Another issue psychotherapy addresses is acceptance of the illness. Many people do not take the diagnosis of manic-depression seriously. They may take prescribed medication for a while and then go off, precipitating a relapse or worse. Psychotherapy helps a person accept that they have an illness, that it's likely to be recurrent, and that they need to learn to manage it both behaviorally and physiologically.
There are basically three forms of therapy for bipolar disorder that are validated by research.
It's increasingly difficult in these days of managed care for patients to get proper treatment. Plans may dictate certain doctors, who may or may not be expert in mood disorders. Alternatively there may be a doctor expert in managing bipolar patients but is booked for several months when a patient is in need of finding outpatient care quickly. The people who do best with bipolar disorder latch on to a doctor that they trust and see over time, through the ups and downs, who monitors them and experiments with new medications where necessary. Seeing a doctor for 15 minutes every couple of months is not good enough for managing this disorder. That's why it is increasingly necessary for patients to learn illness-management skills.
Once mood cycles are under control, patients face the challenge of getting their life back. They may no longer be symptomatic but they may have trouble holding a job or having a relationship. Sometimes that's because there are residual cognitive problems that don't disappear right away—with memory, attention, vigilance, concentration.

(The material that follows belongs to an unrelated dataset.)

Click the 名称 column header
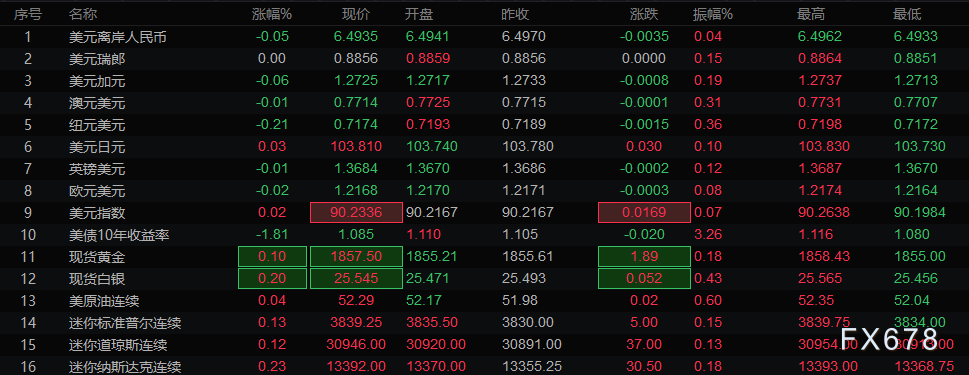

Further, some medications can affect cognitive functioning. In addition, following a manic episode some people have a mild or moderate depression even though they are no longer characterized as cycling, which makes it harder for them to regain the level of functioning they had before the episode.
There are many things patients can learn on their own to minimize the chance of manic or depressive episodes. One crucial tool is mood charting, keeping track of mood states on a regular basis. People who observe themselves in an objective way every day—rate their mood, record daily activities and amount of sleep—will see patterns that identify the triggers for their ups and downs.
Is it alcohol or drugs? Sleep patterns or stressful arguments? Work demands or changes in medications?
Many bipolar patients have trouble with a 9 to 5 routine. That is ironic, because a predictable schedule keeps them on a regular sleep-wake cycle. But sometimes they do better with jobs that provide some flexibility of hours or allow them to do some work at home.
They also run into the puzzle of whether to tell co-workers about the disorder. I recommend that they tell someone at work only if they want that person to help them in some way and knowing that they're bipolar is necessary for that help. For example, perhaps you've had several episodes, are finally stabilized and get a job—but know that you could cycle into mania and that one of first signs is that you stay late at work or get physically intrusive with other people. You could acquaint a co-worker that those are your early signs, and to please point it out to you if you are doing any one of them.
But to tell someone you're bipolar just to get it off your chest can backfire.
Bipolar patients are extra prone to alcohol and substance abuse disorders by quite a margin; 60 percent of people with bipolar disorder have a history of some sort of substance abuse, compared to the general population rate of 10 or 15 percent. The cycling of the disorder involves either the craving for drugs and alcohol or self-medicating.
Patients usually describe their substance use as self-medication. But when you're manic you crave more of everything—more food, more sex, more excitement, and more alcohol or drugs, including marijuana, to accentuate the high. Sometimes substance abuse treatment is needed in addition to medication aimed at mood stabilization.